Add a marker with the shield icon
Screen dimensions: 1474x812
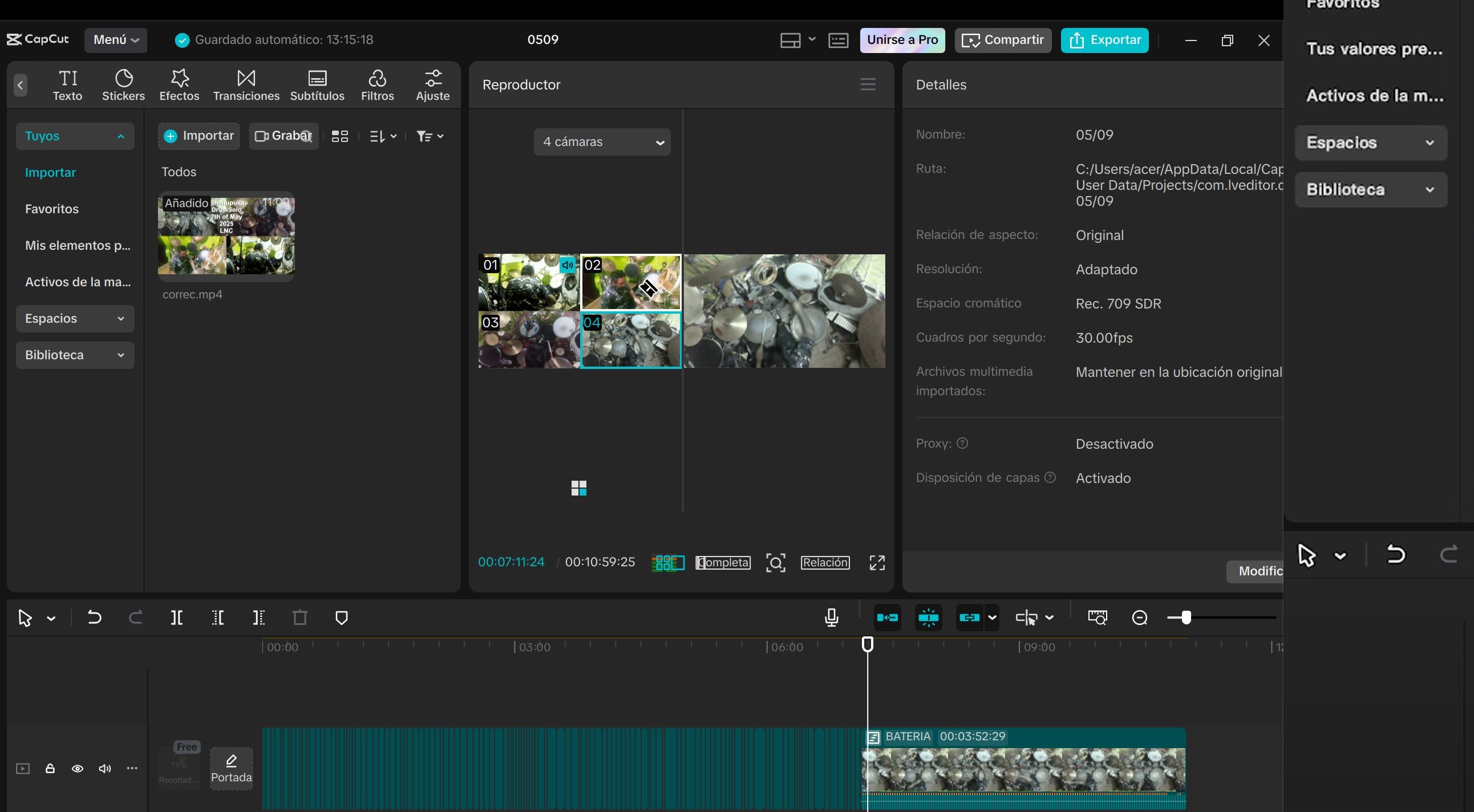click(x=341, y=618)
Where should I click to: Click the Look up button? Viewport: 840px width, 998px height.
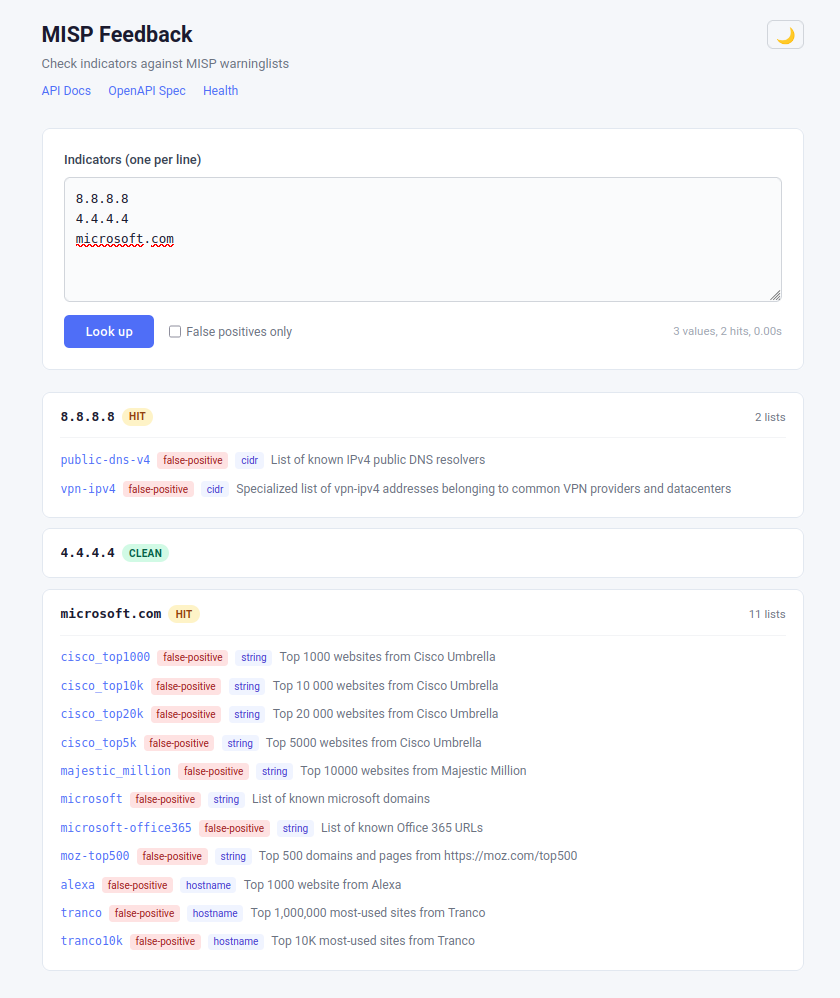[109, 332]
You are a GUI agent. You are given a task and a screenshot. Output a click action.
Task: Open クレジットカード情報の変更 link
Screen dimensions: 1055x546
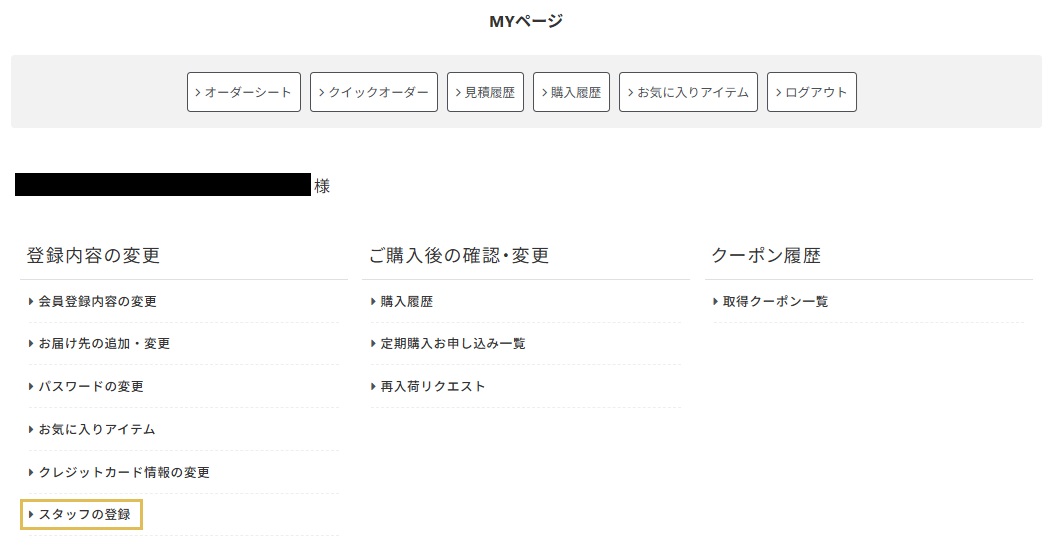[124, 473]
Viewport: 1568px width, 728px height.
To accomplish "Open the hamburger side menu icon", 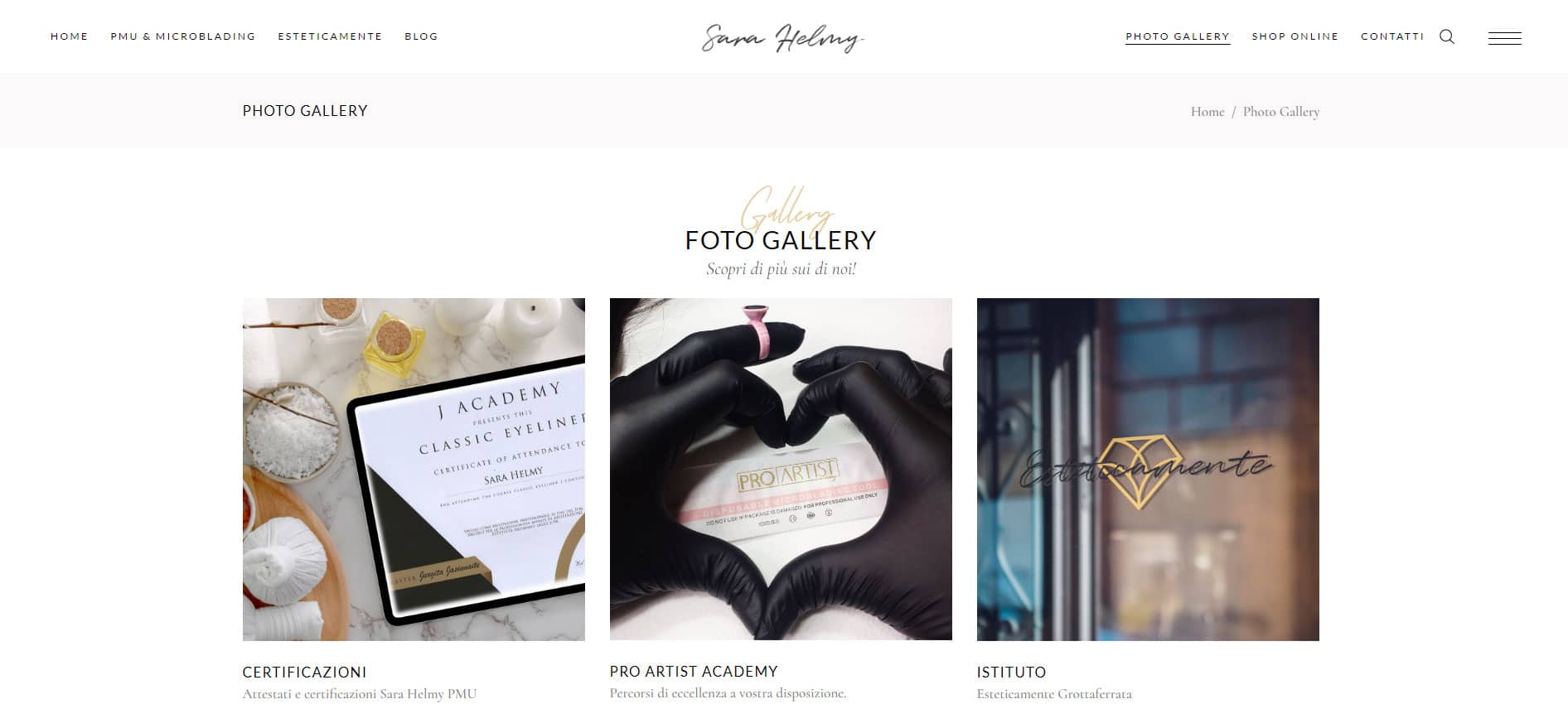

***

• **Work task**:
Each record above has to be written out again in full, but its pictures must not be.

• **Solution for this exercise**:
Add a marker with the shield icon
Screen dimensions: 1474x812
click(x=341, y=618)
Where should I click to: Click the Look up button? Viewport: 840px width, 998px height.
[109, 332]
You are a GUI agent. You are given a task and a screenshot. Output a click action.
Task: Open クレジットカード情報の変更 link
Screen dimensions: 1055x546
[124, 473]
Viewport: 1568px width, 728px height.
To accomplish "Open the hamburger side menu icon", 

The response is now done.